Given the current state of the art, it seems that practical applications don't exist. But that statement is hard to accept without an example. So here is a question that should be relevant here: can someone provide a concrete example of the sort of useful task that indistinguishability obfuscation or functional encryption might some day be used for, and describe just how unwieldy it is at this point (size, performance, etc)?

nealmcb
  • 20,544
  • 6
  • 69
  • 116

2 Answers2

31

The article actually describes two constructions, the second one using the first one as a building tool. The first construction provides indistinguishability obfuscation while the second one is functional encryption.

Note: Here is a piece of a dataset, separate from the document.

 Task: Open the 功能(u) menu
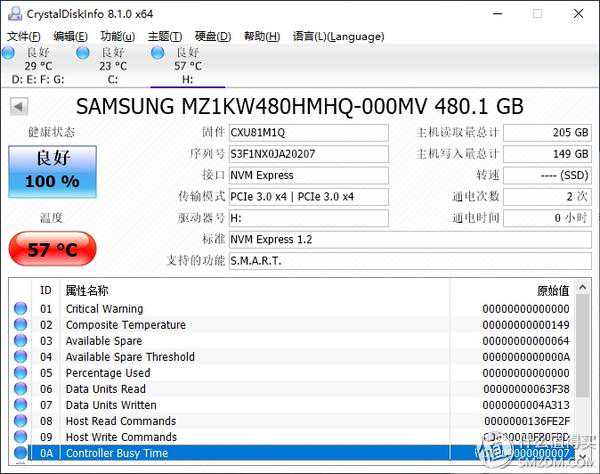pyautogui.click(x=118, y=36)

Indistinguishability obfuscation is a rather esoteric property, which is not what non-academic think about when they hear "obfuscation"; the terminology is a misnomer. That property means that if you can encode some "processing" as a circuit (roughly speaking a piece of code which can be unrolled, with no infinite loop), such that there are several possible distinct circuits which yield the same results, then indistinguishability obfuscation allows publication of an "obfuscated circuit" such that anybody can run the circuit and obtain the result, but outsider cannot know which of the possible circuits was used as a basis internally.

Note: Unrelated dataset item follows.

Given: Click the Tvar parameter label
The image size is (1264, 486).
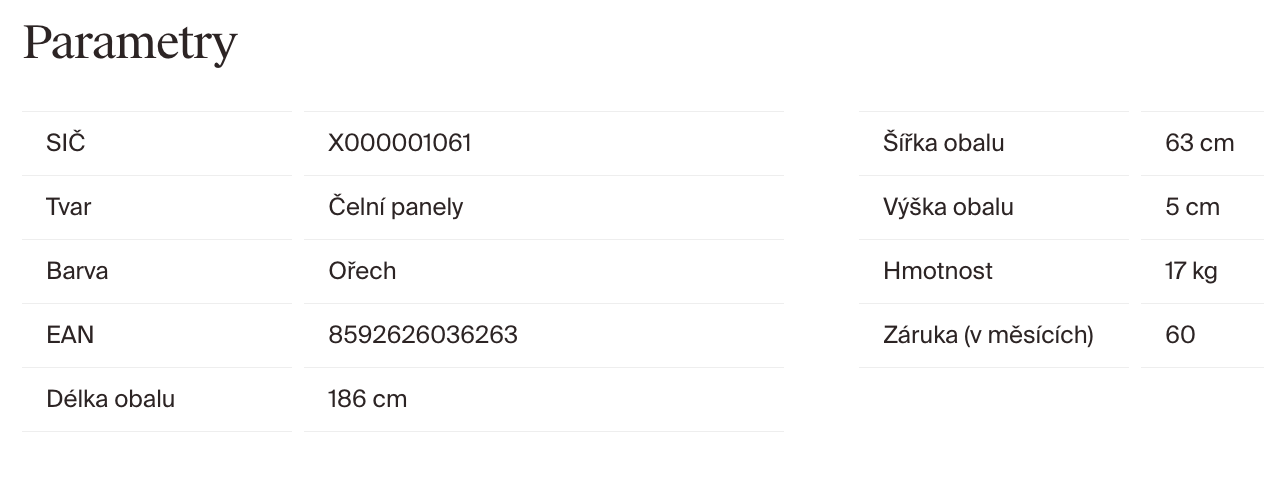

What good IO can make, by itself, is unclear. The authors, in section 1.7 of their article, still present an example, which is rather far-fetched:

Software developers will often want to release a demo or restricted use version of their software that limits the features that are available in a full version. In some cases a commercial software developer will do this to demonstrate their product; in other cases the developer will want to make multiple tiers of a product with different price points. In other domains, the software might be given to a partner that is only partially trusted and the developer only wants to release the features needed for the task.

Ideally, a developer could create a downgraded version of software simply by starting with the full version and then turning off certain features at the interface level -- requiring minimal additional effort. However, if this is all that is done, it could be easy for an attacker to bypass these controls and gain access to the full version or the code behind it. The other alternative is for a software development team to carefully excise all unused functionality from the core of the software. Removing functionality can become a very time consuming task that could itself lead to the introduction of software bugs. In addition, in many applications it might be unclear what can and cannot remain for a restricted use version.

One immediate solution is for a developer to restrict the use at the interface level and then release an obfuscated version of the program. For this application indistinguishability obfuscation suffices, since by definition a version restricted in the interface is indistinguishable from an obfuscated program with equivalent behavior that has its smarts removed at the start.

The use case is dubious, at best. However, IO has a more useful (theoretical) functionality, which the authors expose afterwards: it enables them to build functional encryption.

Functional encryption is about providing a computable circuit (obfuscated with IO) which receives as input encrypted versions of some value x, and returns F(x) for some function F, without revealing anything else about x. The authors show how they can do that for any function F which can be encoded as a circuit, and the resulting obfuscated circuit is "polynomially-sized" with regards to the original unobfuscated circuit implementing F.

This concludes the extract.